Oh, my heart. King's going to be with me for a long, long time. This book is a layered painting of emotion: King's grieving the death of his brother and dealing with how his family has changed in the face of grief. He's also dealing with his guilt over betraying his best friend and the pain and uncertainty of figuring out his own identity - and whether or not his parents will accept him. He thinks he knows what Khalid would have thought and that's another kind of pain and guilt. 

But although that's a lot of big emotions, the story never feels mired in them. King is a bright and loving kid and he keeps putting one foot in front of the other, even when he's not sure where the path will lead. The way that Callender looks at homosexuality through the lens of race is pretty unique in children's fiction, particularly in middle grade fiction. And this is a story that a lot of readers are going to relate to. It's ultimately a hopeful coming out story. 

The Louisiana bayou is a character in itself here. From King's forays to the edge of the swamp to wait for Khalid (and to cry, let's be honest) to the hiding place King arranges for Sandy, you can feel the muggy air and hear the buzz of insects.

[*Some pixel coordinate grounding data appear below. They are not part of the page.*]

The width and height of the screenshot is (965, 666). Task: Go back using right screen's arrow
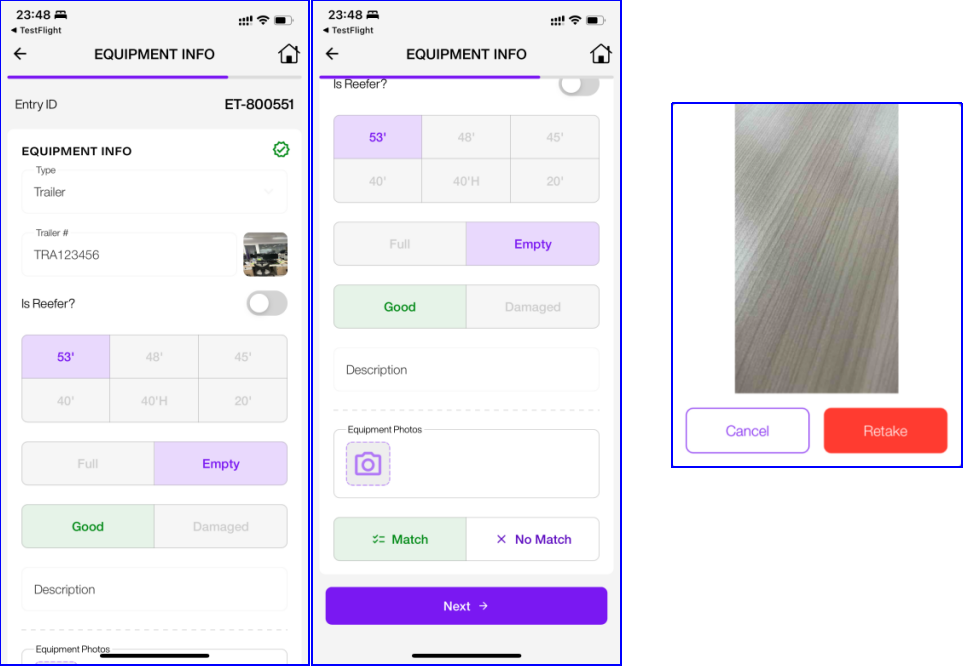pos(332,54)
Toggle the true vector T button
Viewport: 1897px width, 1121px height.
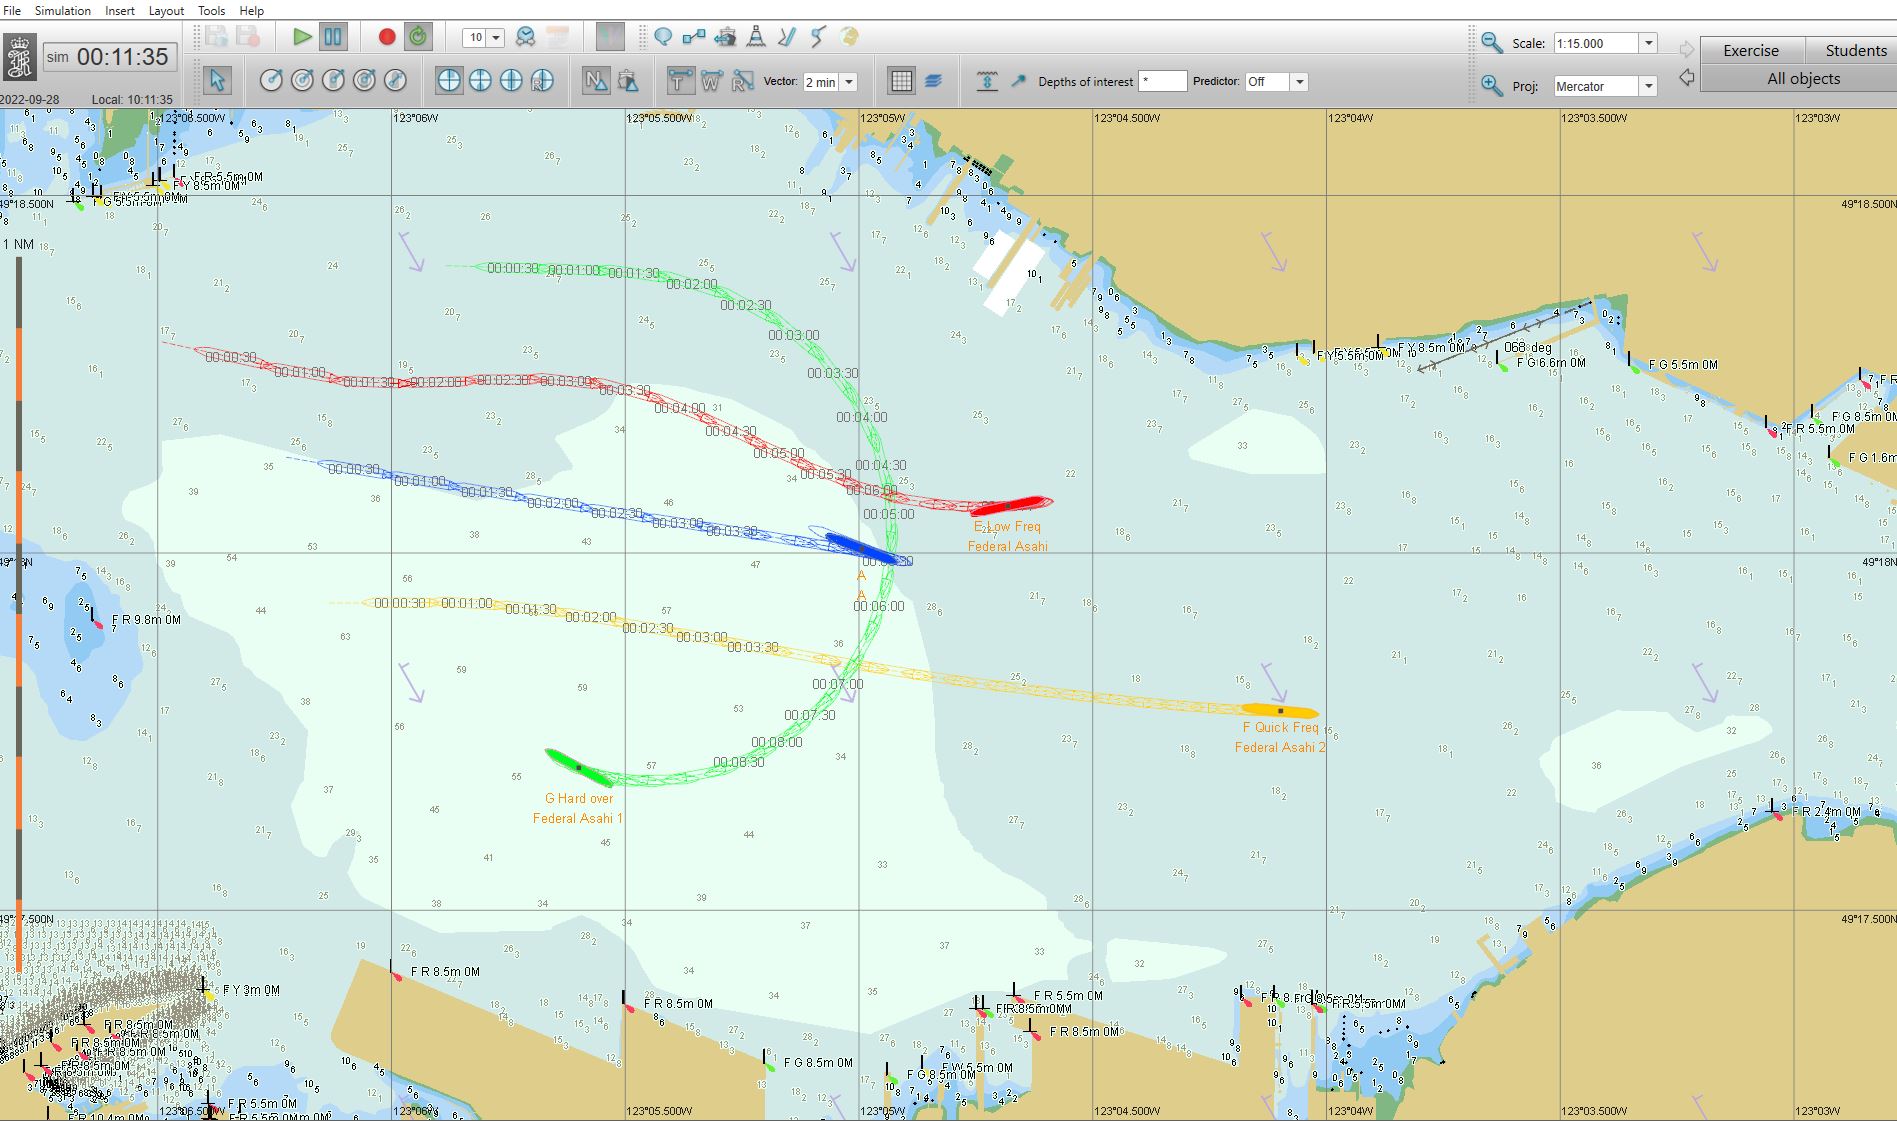point(680,81)
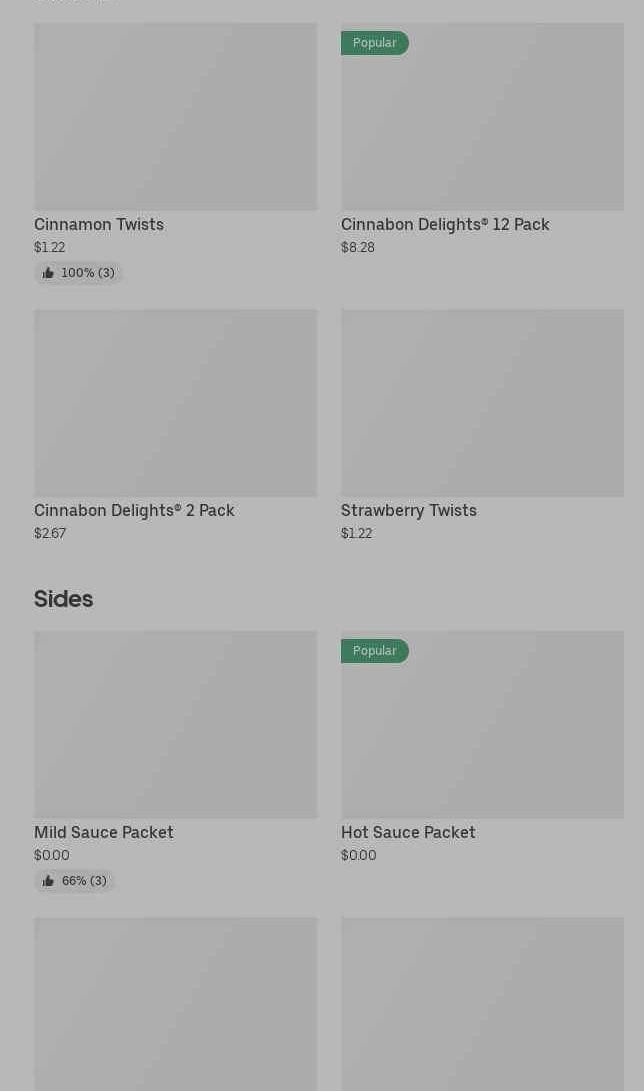Choose the Strawberry Twists title
The width and height of the screenshot is (644, 1091).
point(409,511)
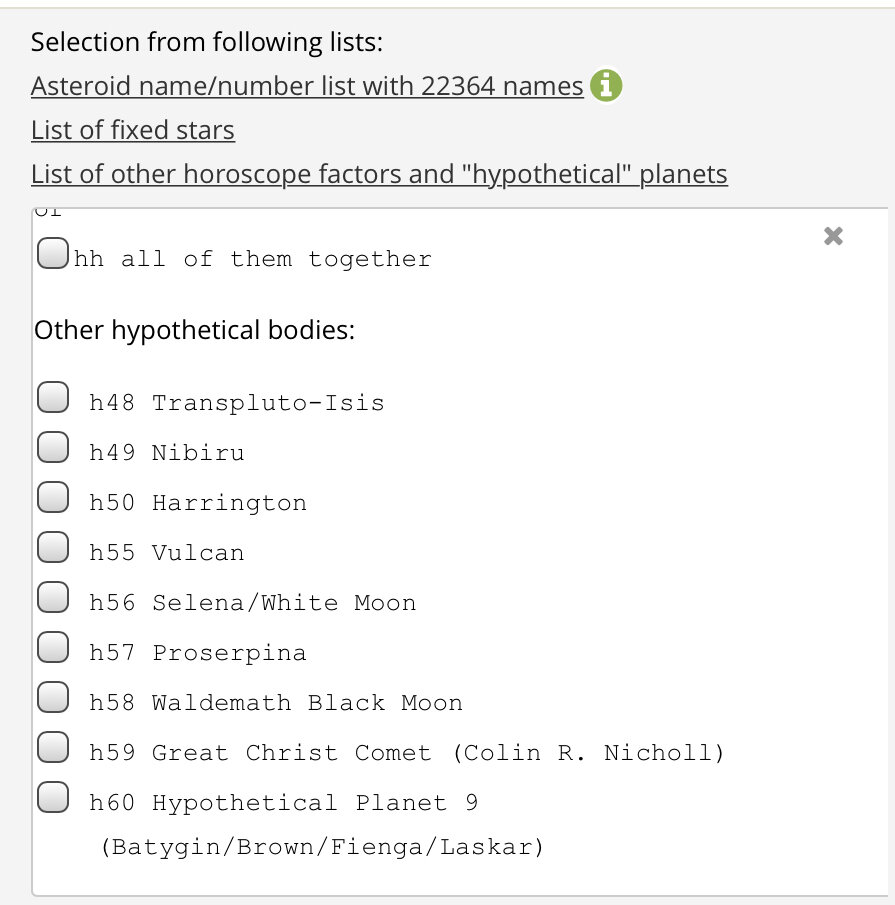The height and width of the screenshot is (905, 895).
Task: Enable the h49 Nibiru checkbox
Action: tap(53, 447)
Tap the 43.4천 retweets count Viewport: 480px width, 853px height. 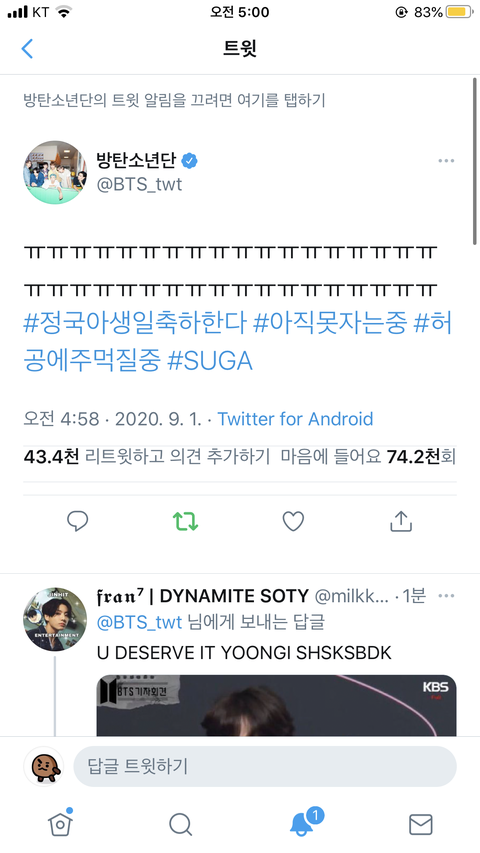pos(51,456)
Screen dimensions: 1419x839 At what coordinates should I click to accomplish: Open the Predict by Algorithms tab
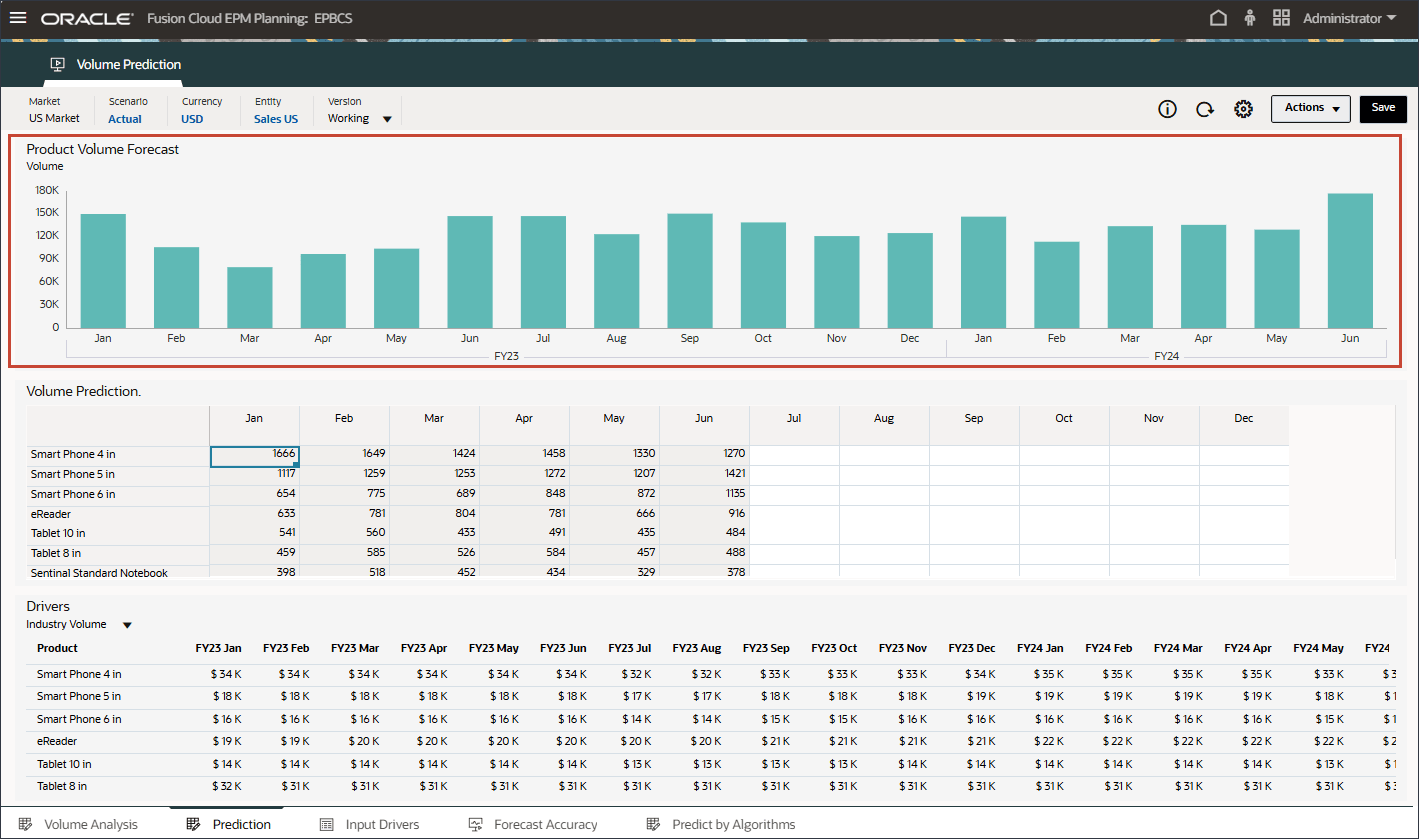pos(733,824)
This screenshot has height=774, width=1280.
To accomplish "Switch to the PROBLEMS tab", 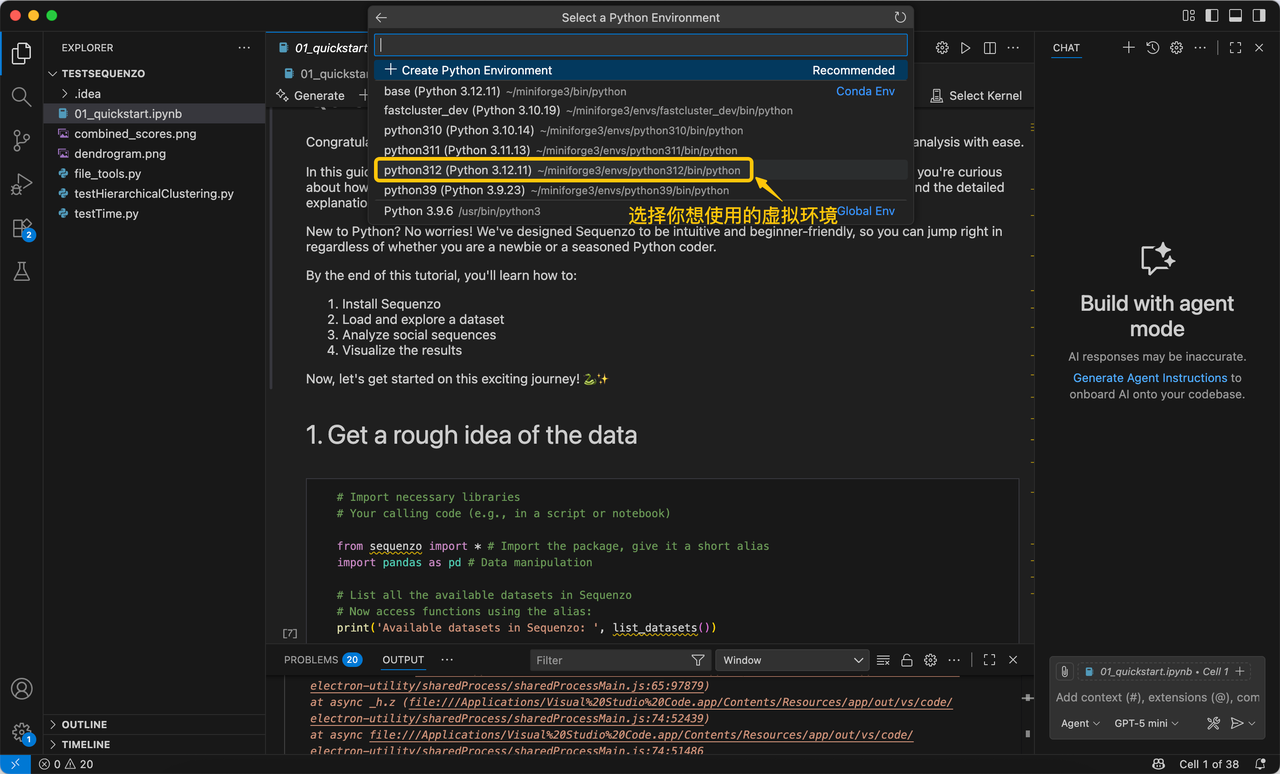I will (x=310, y=660).
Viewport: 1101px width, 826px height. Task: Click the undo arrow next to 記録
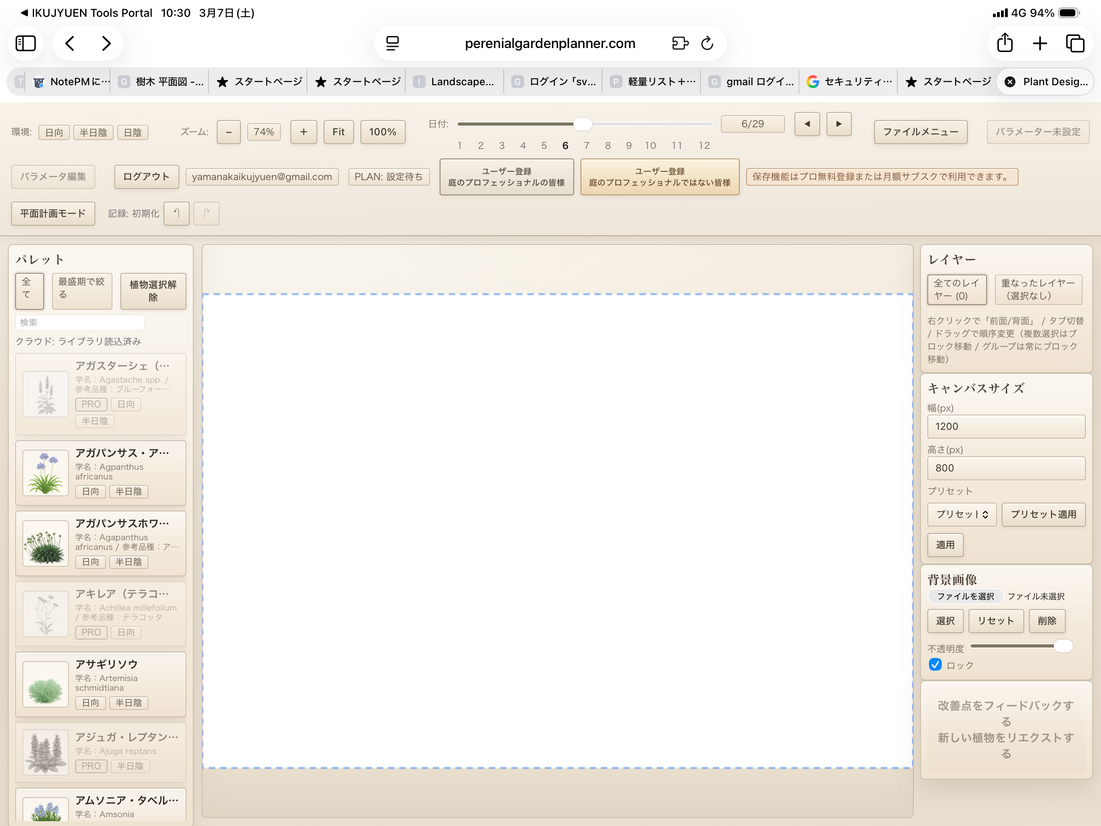[x=176, y=214]
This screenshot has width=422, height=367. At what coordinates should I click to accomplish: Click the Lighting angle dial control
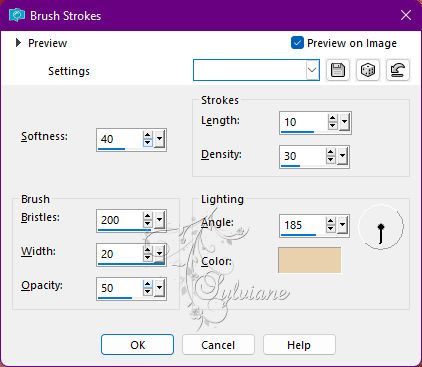(x=381, y=227)
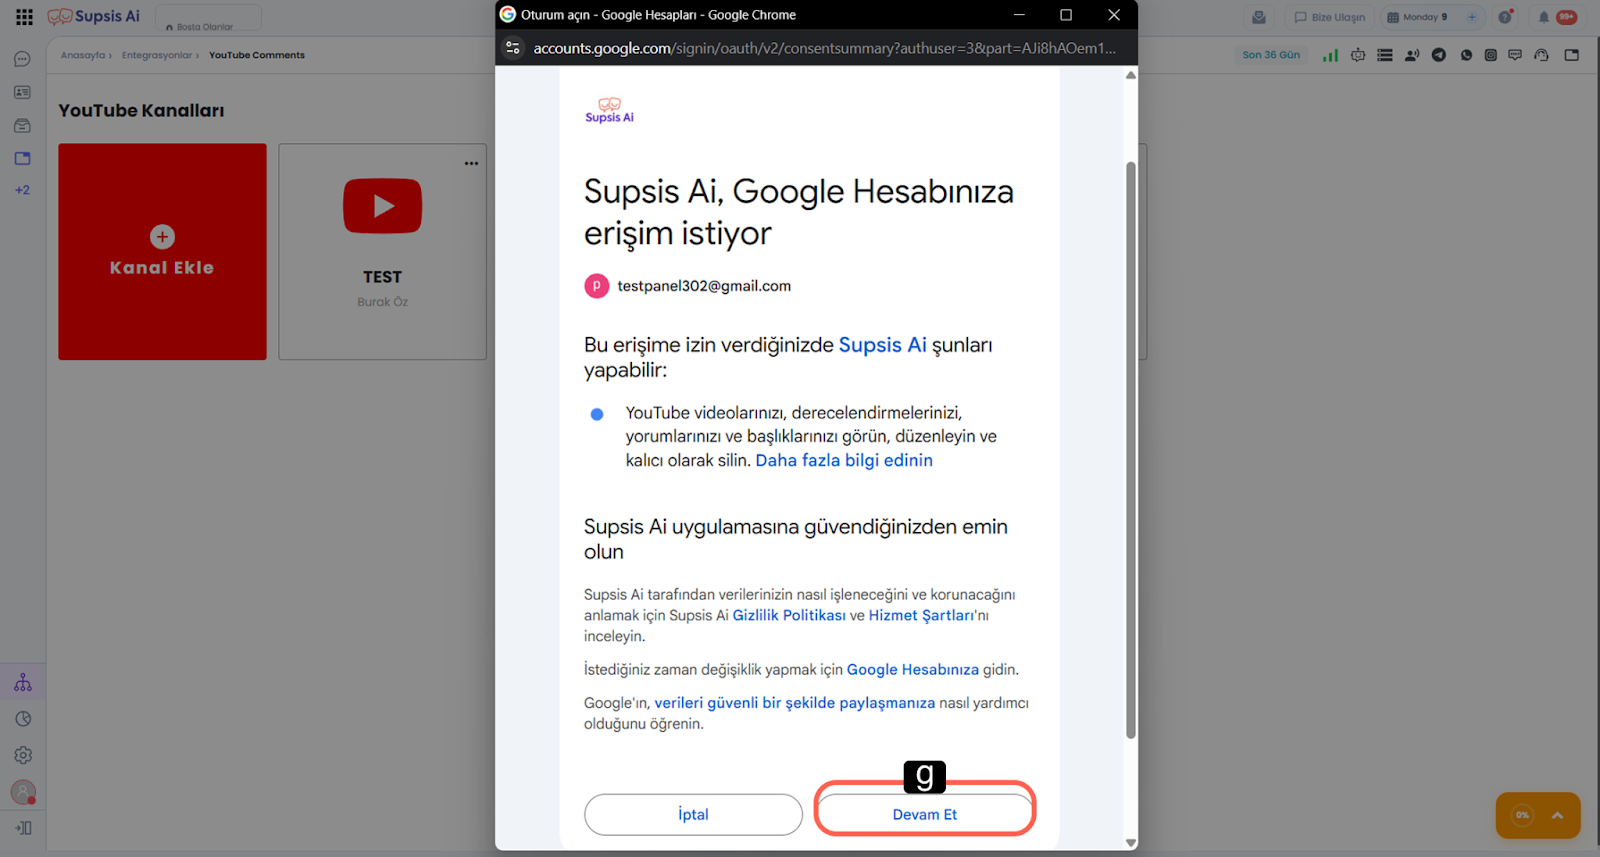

Readers who love a strong sense of place will be right at home alongside King here.

I know it's early in the year, but this is one of my favorite reads so far. Don't miss it. 

Readalikes:


I would hand this book to fans of Jewell Parker Rhodes, particularly Ninth Ward for its evocative Louisiana setting. While Ninth Ward has more magical realism, there's a bit of it in King's story, as well. These stories both feature African American kids in Louisiana dealing with emotionally intense situations.


For another story of a gay tween boy dealing with the grief of losing a family member in the rural South, turn to The Whispers by Greg Howard. Here's another Southern tale with a touch of magical realism as Riley searches for magical wood creatures that will bring his mother back to him. 


And if the rich bayou setting draws you in, don't miss The Healing Spell by Kimberley Griffiths Little, a tale about Livie who blames herself for her mother's accident and seeks to find a spell that will help heal her mom.